The missing ingredient in all of my failures was not understanding what the possibilities were for the situation and not getting guidance and perspective from others.  My sensitivity to being seen as not knowing, or not being clever and smart enough to figure it out, was too great for me to overcome so I tended to figure it out for myself; not always successfully.

At Newport News Shipbuilding and my twenty-two years of successful performance there, I was proactive and even, at times, groomed for jobs.  Yet, I didn’t go to anyone for help in figuring out what to do and when.  Often a boss would give me a terse commandment, such as "Don't ever reverse a profit" and I lived by them.  In retrospect this was a good thing for me at the time.  I relied on independently thinking through situations because I didn’t want to be perceived as not smart enough to figure it out for myself.  The success of independently thinking contributed to my later failures when I needed a better understanding of the big picture and I wouldn't ask for it.

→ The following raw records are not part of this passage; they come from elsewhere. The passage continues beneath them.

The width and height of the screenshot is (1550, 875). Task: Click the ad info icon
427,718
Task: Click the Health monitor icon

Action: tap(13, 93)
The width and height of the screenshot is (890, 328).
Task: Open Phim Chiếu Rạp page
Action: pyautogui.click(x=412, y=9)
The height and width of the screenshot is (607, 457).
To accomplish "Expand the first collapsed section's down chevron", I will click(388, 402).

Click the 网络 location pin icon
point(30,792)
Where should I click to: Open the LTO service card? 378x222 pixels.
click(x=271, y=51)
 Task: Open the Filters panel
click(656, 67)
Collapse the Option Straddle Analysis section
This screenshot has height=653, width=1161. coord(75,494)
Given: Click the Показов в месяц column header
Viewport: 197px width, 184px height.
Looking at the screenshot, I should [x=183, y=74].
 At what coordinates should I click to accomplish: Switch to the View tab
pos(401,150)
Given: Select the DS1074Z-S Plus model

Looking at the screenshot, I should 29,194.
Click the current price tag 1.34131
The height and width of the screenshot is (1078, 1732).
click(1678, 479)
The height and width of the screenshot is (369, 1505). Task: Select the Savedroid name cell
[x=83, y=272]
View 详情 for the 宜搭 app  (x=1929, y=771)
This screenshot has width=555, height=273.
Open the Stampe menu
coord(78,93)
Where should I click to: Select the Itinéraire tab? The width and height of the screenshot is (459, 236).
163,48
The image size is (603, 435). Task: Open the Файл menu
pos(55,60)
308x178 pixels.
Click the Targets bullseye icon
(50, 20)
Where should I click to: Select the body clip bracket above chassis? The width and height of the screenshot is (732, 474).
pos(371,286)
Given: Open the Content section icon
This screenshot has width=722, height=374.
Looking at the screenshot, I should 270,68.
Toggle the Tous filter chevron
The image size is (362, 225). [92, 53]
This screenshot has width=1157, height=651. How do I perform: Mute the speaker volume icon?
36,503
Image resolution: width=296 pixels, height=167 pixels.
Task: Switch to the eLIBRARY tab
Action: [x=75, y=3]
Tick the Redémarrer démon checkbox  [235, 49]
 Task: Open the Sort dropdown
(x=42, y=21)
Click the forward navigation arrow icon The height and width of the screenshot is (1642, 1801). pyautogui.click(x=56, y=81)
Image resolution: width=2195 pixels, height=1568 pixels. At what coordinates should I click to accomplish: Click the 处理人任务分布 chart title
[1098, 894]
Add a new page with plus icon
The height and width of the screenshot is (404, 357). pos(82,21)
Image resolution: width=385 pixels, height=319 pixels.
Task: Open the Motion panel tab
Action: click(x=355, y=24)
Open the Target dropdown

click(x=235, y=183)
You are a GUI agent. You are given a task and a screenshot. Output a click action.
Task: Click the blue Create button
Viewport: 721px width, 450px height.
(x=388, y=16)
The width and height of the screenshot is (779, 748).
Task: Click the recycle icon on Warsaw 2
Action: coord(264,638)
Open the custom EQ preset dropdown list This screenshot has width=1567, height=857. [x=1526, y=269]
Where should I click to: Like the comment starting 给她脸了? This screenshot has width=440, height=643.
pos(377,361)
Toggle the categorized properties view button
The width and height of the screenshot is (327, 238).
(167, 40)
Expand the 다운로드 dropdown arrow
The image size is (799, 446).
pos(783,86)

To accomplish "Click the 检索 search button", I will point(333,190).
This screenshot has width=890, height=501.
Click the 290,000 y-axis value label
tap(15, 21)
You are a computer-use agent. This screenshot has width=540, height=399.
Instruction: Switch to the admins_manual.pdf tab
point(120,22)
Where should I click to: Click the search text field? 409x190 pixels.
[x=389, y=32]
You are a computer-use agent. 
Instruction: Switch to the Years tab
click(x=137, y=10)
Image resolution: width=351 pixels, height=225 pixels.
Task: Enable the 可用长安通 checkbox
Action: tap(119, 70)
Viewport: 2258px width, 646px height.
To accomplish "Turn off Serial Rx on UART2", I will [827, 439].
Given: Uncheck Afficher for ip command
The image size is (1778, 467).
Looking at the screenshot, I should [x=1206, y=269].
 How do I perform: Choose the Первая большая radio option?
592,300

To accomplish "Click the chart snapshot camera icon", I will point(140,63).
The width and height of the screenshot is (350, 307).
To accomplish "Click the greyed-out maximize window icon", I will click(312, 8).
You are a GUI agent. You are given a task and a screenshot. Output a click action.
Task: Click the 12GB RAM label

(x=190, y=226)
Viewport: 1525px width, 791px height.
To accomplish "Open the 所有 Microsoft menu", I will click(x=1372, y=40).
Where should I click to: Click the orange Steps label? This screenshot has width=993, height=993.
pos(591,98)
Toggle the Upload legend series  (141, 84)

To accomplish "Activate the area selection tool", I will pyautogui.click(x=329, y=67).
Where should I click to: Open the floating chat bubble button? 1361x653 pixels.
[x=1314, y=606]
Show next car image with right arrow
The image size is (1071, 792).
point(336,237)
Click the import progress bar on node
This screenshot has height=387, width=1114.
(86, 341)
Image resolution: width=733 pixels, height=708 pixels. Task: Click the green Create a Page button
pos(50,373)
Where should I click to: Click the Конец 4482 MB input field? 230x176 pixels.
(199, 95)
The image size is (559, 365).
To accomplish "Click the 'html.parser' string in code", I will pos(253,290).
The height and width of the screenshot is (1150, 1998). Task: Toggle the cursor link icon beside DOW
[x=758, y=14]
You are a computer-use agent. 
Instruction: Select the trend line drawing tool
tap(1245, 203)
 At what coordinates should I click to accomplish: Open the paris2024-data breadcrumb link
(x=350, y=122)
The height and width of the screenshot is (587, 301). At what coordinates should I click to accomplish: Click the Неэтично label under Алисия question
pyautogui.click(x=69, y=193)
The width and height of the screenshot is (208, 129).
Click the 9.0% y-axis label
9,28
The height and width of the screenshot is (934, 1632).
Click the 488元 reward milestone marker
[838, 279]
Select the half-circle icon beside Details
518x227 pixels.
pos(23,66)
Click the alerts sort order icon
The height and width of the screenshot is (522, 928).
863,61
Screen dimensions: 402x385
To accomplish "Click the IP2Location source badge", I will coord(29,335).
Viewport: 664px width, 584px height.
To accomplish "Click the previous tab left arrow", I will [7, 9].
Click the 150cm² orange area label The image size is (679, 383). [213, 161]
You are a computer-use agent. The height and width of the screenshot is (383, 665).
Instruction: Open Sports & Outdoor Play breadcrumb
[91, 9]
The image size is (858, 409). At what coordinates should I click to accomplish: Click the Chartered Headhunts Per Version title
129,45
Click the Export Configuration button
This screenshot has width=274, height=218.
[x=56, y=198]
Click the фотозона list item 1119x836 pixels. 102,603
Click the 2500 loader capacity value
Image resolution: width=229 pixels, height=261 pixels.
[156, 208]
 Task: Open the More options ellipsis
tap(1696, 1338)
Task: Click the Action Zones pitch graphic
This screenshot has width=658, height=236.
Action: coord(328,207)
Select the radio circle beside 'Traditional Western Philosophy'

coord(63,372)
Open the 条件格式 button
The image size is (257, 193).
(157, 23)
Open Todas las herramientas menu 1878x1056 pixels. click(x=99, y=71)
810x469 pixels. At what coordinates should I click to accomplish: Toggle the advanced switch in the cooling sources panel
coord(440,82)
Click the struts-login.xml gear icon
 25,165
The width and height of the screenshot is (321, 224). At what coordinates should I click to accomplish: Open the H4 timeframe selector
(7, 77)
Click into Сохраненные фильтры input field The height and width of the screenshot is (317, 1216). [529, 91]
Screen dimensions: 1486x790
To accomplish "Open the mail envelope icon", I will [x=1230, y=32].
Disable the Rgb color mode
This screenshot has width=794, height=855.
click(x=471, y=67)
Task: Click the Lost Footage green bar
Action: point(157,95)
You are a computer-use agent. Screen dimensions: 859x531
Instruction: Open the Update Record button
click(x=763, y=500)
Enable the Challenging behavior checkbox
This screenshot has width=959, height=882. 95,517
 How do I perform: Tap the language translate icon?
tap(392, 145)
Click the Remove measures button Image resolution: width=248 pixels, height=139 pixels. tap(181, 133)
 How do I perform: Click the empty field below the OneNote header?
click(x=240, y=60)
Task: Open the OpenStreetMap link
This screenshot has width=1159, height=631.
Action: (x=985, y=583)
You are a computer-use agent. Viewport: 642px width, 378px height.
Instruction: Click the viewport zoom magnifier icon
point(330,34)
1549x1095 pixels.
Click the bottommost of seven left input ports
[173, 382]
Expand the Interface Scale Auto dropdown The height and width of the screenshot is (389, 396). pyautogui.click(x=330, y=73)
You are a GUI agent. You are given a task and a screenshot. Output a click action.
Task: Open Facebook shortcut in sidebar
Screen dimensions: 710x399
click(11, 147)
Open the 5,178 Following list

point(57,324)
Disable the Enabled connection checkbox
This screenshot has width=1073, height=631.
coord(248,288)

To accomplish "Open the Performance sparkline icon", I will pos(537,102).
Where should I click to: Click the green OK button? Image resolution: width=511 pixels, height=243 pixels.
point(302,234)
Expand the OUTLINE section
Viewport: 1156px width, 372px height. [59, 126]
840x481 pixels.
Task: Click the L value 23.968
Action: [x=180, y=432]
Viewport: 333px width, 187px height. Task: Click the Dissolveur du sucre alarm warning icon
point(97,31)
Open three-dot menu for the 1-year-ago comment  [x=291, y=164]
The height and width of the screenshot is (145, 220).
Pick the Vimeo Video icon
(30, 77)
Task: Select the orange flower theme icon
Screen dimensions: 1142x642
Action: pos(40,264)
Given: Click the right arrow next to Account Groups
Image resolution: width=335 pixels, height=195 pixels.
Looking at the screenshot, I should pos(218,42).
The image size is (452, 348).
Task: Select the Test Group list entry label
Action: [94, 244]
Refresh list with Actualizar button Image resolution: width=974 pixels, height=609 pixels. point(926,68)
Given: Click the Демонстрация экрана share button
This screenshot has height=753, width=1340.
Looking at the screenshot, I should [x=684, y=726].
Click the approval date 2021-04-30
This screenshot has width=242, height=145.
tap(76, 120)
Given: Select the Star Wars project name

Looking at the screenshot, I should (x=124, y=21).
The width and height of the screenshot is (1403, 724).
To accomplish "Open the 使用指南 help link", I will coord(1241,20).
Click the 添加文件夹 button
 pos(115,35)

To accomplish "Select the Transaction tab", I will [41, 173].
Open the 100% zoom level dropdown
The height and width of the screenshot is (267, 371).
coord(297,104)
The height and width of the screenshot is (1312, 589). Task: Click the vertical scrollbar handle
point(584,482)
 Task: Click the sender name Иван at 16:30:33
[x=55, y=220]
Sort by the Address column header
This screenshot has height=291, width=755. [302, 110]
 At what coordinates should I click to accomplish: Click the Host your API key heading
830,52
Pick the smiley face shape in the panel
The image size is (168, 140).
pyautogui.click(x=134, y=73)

Now, it is the audition, the rehearsal, the dialogue, the direction, the perceived opinion others in the cast and the director that lead to a gnawing doubt of my ability to perform.  Strangely, this same gnawing doubt disappears when I perform.  All of the doubt and imagined perceptions of others finally resolve in performance.  It’s just the way it is.  Before I have to perform, the doubt that I have of my ability is emotionally debilitating.  Perhaps now that I understand it better, I can deal with it more rationally; I think so.